(Beginning of The input)
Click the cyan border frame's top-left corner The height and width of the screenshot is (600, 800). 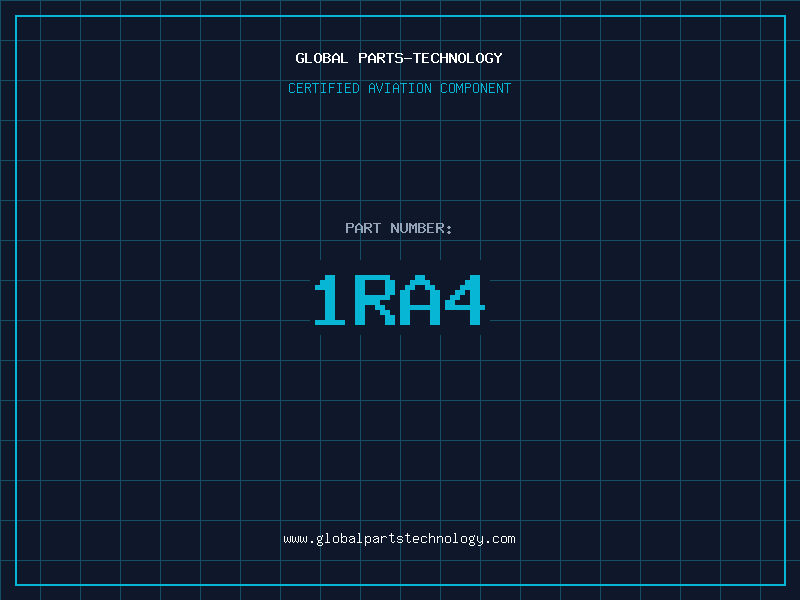click(x=16, y=16)
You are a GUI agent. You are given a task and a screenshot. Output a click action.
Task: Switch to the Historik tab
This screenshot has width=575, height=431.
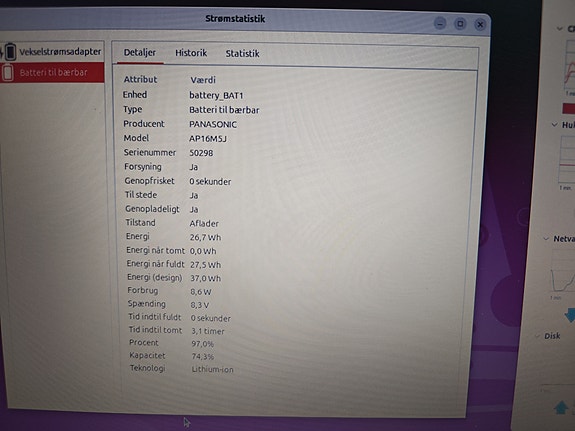(191, 53)
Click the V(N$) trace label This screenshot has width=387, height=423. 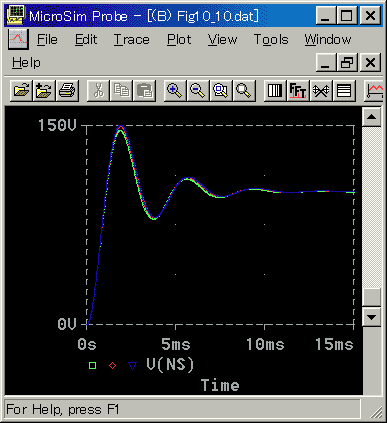click(170, 364)
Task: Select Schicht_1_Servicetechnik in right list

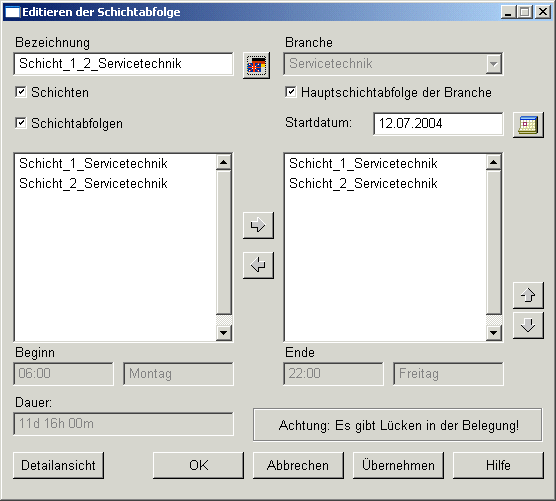Action: [363, 163]
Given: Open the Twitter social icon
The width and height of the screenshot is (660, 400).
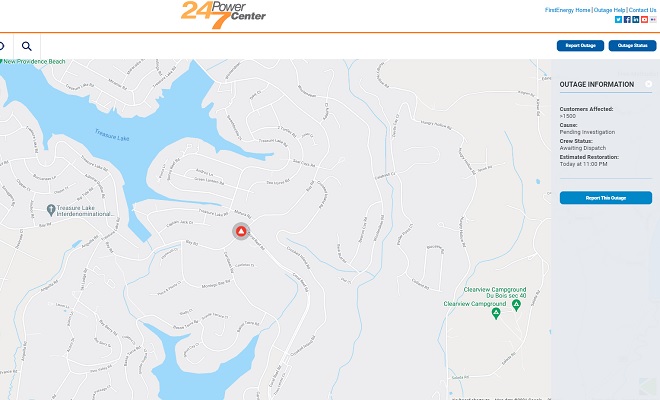Looking at the screenshot, I should 618,19.
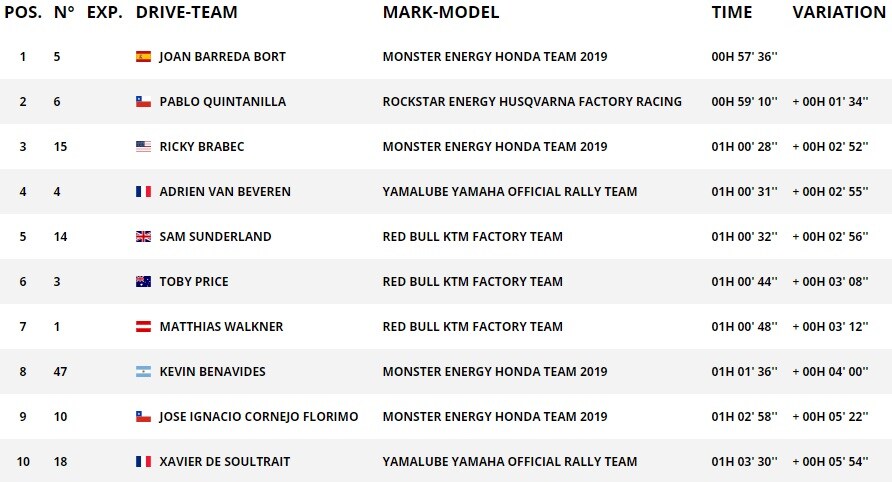This screenshot has width=892, height=482.
Task: Sort by the DRIVE-TEAM column header
Action: (187, 12)
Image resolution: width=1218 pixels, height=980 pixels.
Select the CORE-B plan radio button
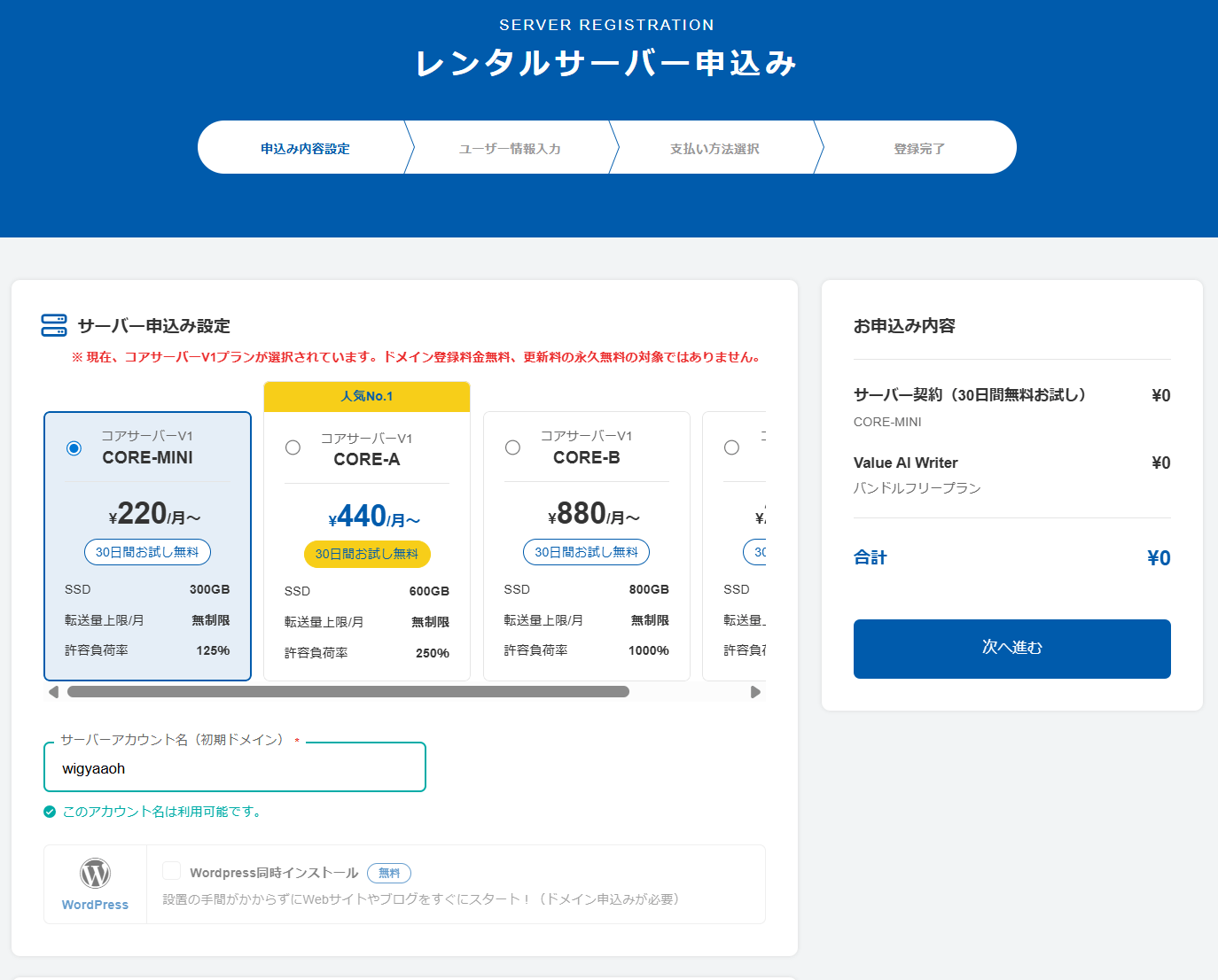pyautogui.click(x=512, y=447)
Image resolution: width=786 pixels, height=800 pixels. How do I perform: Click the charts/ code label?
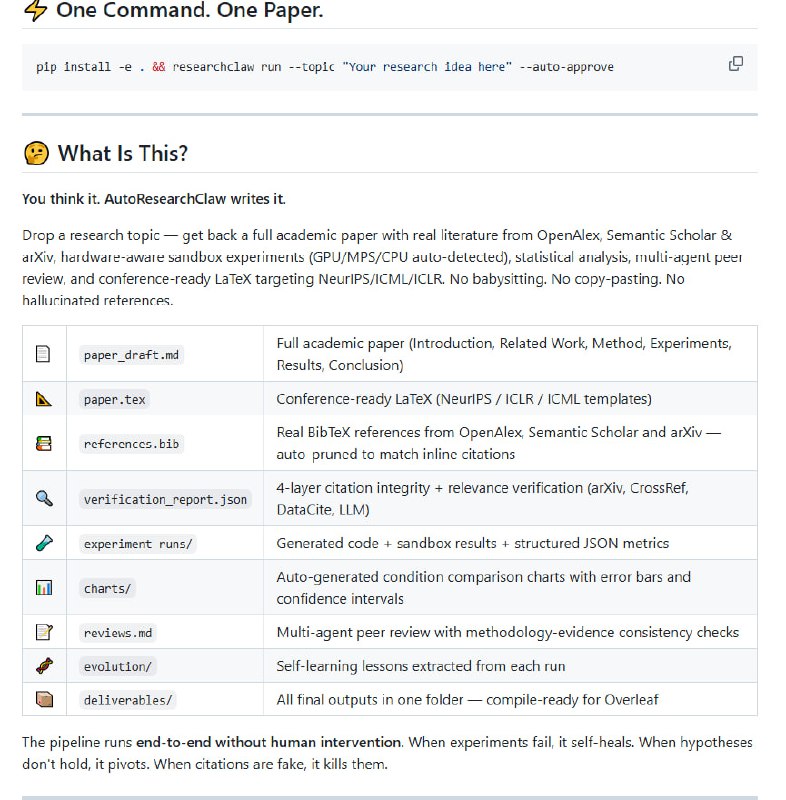coord(107,589)
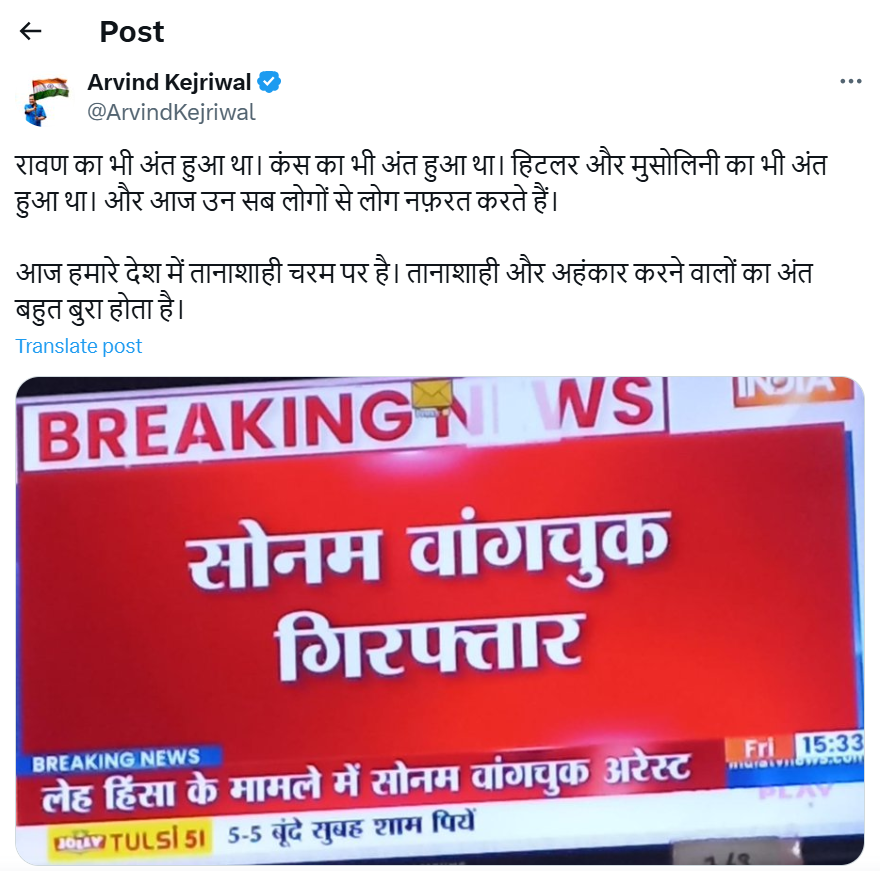Click the Tulsi 51 ad logo
The image size is (880, 871).
(x=130, y=840)
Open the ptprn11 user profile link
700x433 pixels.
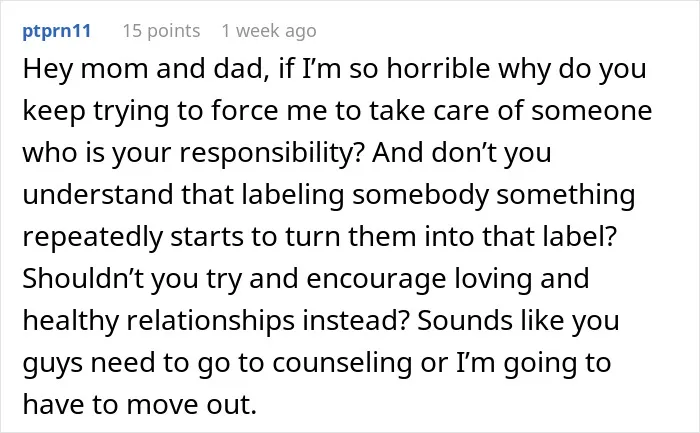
(End of The input)
• **Task description**
Both ends included, copy the lines from the one holding "Open the ptprn11 user profile link" to the last line of the entries exactly, with all pictures left out.

• **Your response**
Open the ptprn11 user profile link
700x433 pixels.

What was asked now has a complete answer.